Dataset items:
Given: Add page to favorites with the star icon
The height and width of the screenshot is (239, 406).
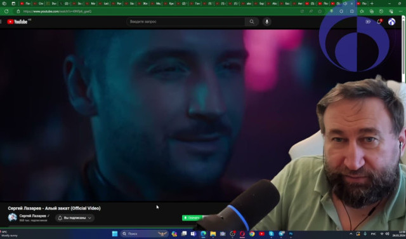Looking at the screenshot, I should 320,11.
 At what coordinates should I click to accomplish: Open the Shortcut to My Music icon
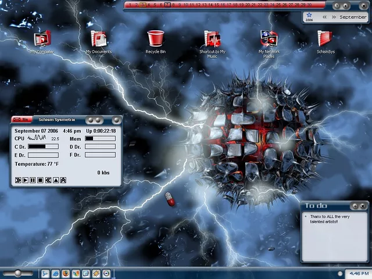coord(212,39)
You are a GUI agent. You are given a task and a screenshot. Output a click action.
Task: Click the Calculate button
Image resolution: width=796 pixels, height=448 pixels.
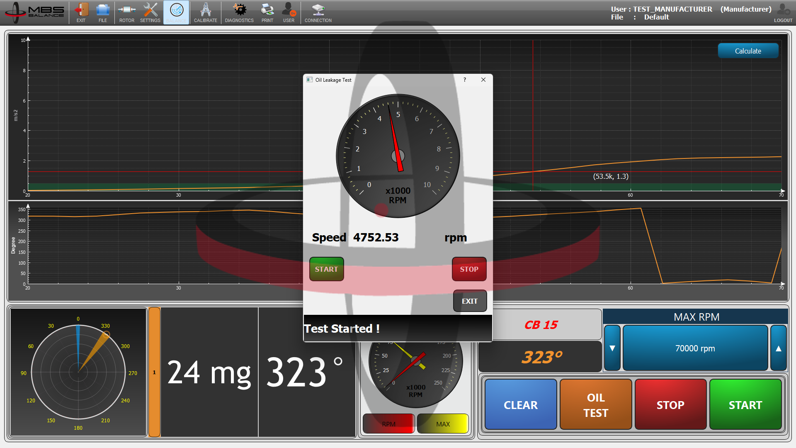[x=748, y=51]
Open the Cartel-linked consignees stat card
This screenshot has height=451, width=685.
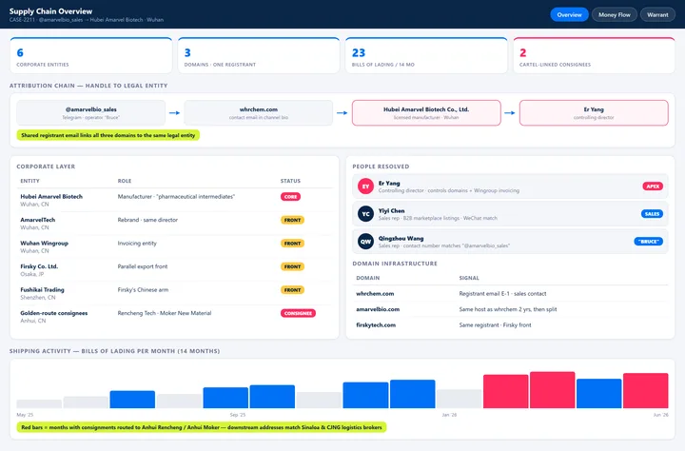tap(594, 55)
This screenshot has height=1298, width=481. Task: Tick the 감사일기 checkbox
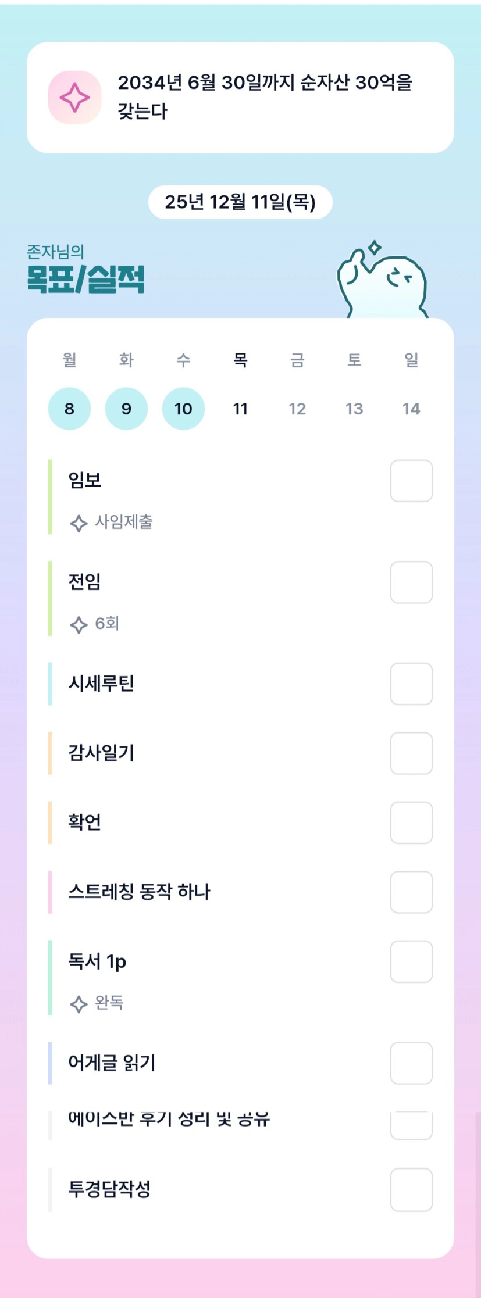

▸ **EXERCISE DETAILS**
Echo the listing above line for line, without the pictures.

▸ **EXERCISE SOLUTION**
Given: Add page to favorites with the star icon
The height and width of the screenshot is (239, 406).
Looking at the screenshot, I should 320,11.
 At what coordinates should I click to accomplish: Open the Shortcut to My Music icon
coord(212,39)
You are a GUI agent. You are given a task and a screenshot. Output a click action.
Task: Click the Calculate button
Image resolution: width=796 pixels, height=448 pixels.
[x=748, y=51]
Open the Cartel-linked consignees stat card
This screenshot has height=451, width=685.
tap(594, 55)
This screenshot has height=1298, width=481. Task: Tick the 감사일기 checkbox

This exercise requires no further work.